Provided records:
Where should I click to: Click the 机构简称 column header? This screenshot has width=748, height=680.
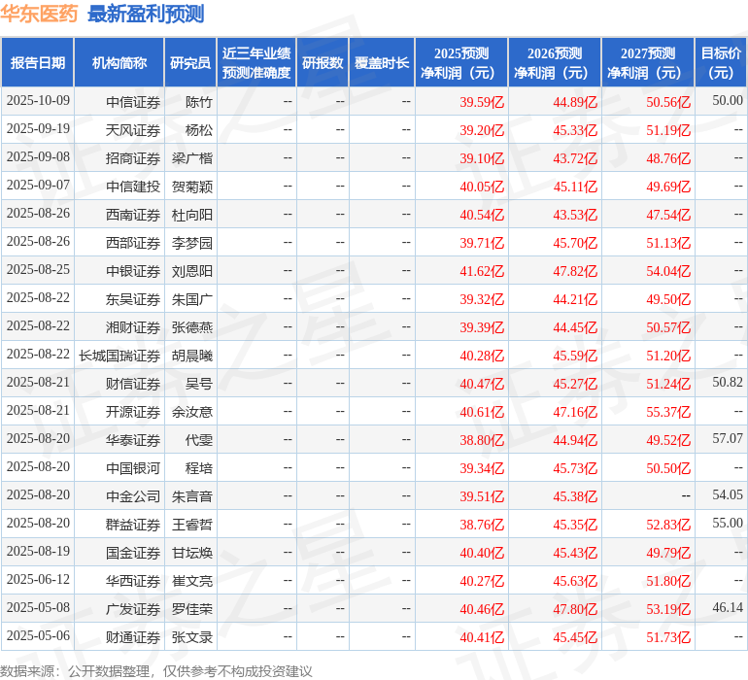119,63
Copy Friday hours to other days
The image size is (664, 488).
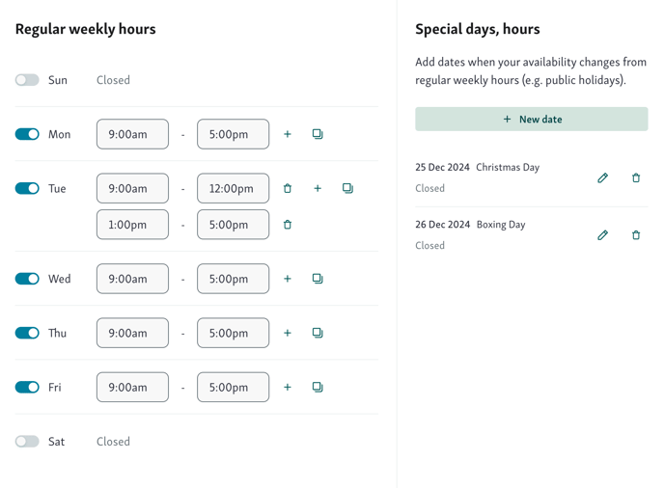click(318, 387)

Work request:
Repeat the data above exactly; images are not part of the copy.

Task solution:
Where should I click to: Click the 机构简称 column header? This screenshot has width=748, height=680.
119,63
Copy Friday hours to other days
The image size is (664, 488).
click(318, 387)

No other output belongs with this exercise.